Os desinformados da era da informação
Mais informação não significa mais conhecimento, mais esclarecimento; isto é uma falácia. Sobretudo quando a manipulação das redes não é democrática nem regulamentada, mas controlada por empresas com enorme poder político e financeiro.
- Opinión
Quando alerto minha mãe de que uma notícia que ela me enviou é falsa, montagem grosseira, conspiracionismo sem pé nem cabeça, ou de que a “piada” nada ingênua tem o objetivo de desqualificar grupos minoritários, ela sai imediatamente em defesa da fake news, ficando contra mim. Ela justifica a plausibilidade do conteúdo que compartilha: “imagina, foi fulano [de confiança] que me enviou” ou “se tá publicado, só pode ser verdade”.
Com a era da informação, vieram expectativas de um mundo onde o conhecimento seria prontamente acessível, fronteiras geográficas perderiam importância, limitações físicas não seriam obstáculo para o fluxo informacional e a co-presença seria dispensável para várias relações sociais. São avanços inegáveis.
Porém, são muitas as promessas não cumpridas e os estragos trazidos pela sociedade da informação: uberização do trabalho, por meio de “contratação informal” de desempregados por plataformas digitais, a troco de remunerações miseráveis; produções culturais seguem velhas fórmulas da indústria cultural, agora abastecida por reações imediatas e coletáveis da audiência; concorrência desleal entre as lojas físicas e virtuais; polarização política; erosão democrática; articulação de bolhas de intolerância e difusão de discursos de ódio. Dispositivos nos vigiam e nos coletam microdados, mapeando gostos para publicidade dirigida. Experimentos psicológicos não autorizados, em escala planetária. Manipulação da opinião pública. Discursos radicais nos chegam conforme nosso perfil, de modo a nos inflamar e a nos engajar pró-tecnopopulistas radicais “contra tudo isso que tá aí”.
Não obstante a produção de sandices e inverdades perigosas, é facílimo veiculá-las e fazê-las chegar aos perfis certos. No fórum do grupo da família do zap, que reúne grandes sábios da pós-verdade, o tio do pavê palestra contra vacinas. O vizinho que bate na esposa odeia os Direitos Humanos. Aquela prima que não terminou a oitava série desmente (com evidências!) o desastre ambiental capitaneado pelo Estado brasileiro. Segundo ela, trata-se de uma farsa da China em associação com a Globo para implantar uma ditadura comunista no Brasil financiada pelo Itaú.
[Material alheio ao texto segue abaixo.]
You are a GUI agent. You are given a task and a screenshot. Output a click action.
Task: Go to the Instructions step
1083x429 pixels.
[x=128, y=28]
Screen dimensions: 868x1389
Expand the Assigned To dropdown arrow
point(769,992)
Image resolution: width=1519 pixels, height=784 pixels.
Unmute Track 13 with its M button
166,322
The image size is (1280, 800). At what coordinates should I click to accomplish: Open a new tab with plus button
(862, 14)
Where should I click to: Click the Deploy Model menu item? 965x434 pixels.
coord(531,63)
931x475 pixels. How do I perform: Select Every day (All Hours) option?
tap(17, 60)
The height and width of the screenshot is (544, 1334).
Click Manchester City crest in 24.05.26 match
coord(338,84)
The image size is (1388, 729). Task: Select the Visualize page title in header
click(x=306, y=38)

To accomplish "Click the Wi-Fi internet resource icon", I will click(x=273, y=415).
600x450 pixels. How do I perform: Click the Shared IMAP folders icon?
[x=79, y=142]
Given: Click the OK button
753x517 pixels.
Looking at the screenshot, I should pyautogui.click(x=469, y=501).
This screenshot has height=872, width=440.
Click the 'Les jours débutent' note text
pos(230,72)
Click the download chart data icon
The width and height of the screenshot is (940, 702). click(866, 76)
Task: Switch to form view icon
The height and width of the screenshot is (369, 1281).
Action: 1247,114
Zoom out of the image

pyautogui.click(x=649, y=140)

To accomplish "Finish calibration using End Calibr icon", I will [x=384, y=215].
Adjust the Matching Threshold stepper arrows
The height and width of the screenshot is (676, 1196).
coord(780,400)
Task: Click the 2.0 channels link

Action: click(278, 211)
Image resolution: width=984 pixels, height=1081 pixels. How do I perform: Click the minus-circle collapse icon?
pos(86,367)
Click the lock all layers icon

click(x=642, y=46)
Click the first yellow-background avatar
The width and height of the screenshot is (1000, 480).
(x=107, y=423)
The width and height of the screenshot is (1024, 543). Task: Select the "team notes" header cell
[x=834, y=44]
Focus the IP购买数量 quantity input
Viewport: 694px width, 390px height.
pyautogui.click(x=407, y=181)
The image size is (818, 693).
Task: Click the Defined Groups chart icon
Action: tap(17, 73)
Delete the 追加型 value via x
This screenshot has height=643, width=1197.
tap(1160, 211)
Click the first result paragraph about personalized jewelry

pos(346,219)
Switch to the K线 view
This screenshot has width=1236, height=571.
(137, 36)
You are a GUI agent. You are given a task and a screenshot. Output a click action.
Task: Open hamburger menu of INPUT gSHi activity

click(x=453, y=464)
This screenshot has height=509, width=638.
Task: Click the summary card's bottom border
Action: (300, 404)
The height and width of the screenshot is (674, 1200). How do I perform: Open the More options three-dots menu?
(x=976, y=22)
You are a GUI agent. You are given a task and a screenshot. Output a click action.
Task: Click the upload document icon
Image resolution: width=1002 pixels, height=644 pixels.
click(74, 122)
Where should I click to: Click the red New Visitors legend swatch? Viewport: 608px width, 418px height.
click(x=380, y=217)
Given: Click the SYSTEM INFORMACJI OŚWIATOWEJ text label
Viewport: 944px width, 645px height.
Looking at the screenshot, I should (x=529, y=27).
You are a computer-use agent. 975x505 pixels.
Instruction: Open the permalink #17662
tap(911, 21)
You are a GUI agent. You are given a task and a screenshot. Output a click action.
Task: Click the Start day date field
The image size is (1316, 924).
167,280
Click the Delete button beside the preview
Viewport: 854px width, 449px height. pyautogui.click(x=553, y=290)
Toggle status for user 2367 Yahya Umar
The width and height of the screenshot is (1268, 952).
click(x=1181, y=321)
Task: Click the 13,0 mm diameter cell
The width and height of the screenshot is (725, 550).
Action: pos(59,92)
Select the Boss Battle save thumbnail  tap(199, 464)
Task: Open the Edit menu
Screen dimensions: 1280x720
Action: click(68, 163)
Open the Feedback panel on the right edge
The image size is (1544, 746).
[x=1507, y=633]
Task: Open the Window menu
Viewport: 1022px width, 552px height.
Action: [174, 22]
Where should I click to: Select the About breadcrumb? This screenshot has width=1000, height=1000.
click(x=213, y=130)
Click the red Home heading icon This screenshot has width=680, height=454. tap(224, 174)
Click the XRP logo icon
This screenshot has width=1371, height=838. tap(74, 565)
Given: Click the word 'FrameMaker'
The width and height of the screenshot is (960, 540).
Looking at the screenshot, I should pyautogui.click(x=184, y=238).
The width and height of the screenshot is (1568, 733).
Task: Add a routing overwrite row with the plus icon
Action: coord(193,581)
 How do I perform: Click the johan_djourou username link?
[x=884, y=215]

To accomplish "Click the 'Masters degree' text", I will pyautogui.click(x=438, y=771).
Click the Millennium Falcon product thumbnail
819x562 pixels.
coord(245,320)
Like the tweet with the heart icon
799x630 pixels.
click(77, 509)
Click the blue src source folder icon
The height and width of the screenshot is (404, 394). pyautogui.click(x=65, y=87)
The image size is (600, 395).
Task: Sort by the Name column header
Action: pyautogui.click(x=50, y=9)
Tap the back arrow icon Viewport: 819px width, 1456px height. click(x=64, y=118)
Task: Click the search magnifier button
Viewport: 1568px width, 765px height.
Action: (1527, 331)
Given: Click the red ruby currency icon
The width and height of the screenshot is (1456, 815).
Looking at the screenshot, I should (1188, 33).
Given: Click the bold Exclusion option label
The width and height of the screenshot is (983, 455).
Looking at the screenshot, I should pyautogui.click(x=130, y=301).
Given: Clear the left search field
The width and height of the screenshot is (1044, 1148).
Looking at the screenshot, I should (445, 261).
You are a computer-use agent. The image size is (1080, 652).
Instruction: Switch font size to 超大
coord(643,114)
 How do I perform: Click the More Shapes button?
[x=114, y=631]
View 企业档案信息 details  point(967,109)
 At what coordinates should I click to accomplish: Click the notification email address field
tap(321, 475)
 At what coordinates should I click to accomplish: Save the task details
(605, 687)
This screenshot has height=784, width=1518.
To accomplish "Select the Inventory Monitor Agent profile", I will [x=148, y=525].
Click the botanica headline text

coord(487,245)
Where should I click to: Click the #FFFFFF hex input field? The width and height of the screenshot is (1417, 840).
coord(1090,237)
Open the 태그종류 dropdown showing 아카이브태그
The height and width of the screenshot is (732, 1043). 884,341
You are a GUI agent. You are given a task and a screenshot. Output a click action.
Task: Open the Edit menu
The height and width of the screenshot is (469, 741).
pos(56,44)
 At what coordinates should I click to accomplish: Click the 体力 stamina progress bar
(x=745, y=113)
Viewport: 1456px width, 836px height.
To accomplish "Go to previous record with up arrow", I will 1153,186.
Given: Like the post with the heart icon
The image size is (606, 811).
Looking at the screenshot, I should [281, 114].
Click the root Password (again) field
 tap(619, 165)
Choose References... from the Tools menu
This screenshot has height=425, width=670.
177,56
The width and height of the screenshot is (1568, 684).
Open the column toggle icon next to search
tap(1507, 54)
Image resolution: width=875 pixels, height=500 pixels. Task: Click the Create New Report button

O resultado: terraplanismo, antivacinas e outros negacionismos pré-medievais, além da reemergência de discursos fascistas, da articulação de grupos supremacistas e do alinhamento de uma comunidade obscurantista e de extrema-direita global.
A internet é território livre onde quaisquer idiotas, sem mínimas credenciais, espalham seus absurdos àqueles predispostos a aceitá-los, uma vez que eles expressam e reforçam alguma crença que já têm. E quanto mais absurdo, mais viraliza. Algoritmos não têm responsabilidade comunicativa; apenas conectam predileções.
Mais informação não significa mais conhecimento, mais esclarecimento; isto é uma falácia. Sobretudo quando a manipulação das redes não é democrática nem regulamentada, mas controlada por empresas com enorme poder político e financeiro (Facebook, Apple, Twitter, Amazon, Google, etc). O paradoxo moderno seria impensável pelos iluministas: o obscurantismo floresce no rastro do desenvolvimento científico e tecnológico. Tanto acesso só aumentou a ignorância. Os desinformados são produto da era da informação.
- Thiago Antônio de Oliveira Sá é sociólogo, doutor em Sociologia e professor.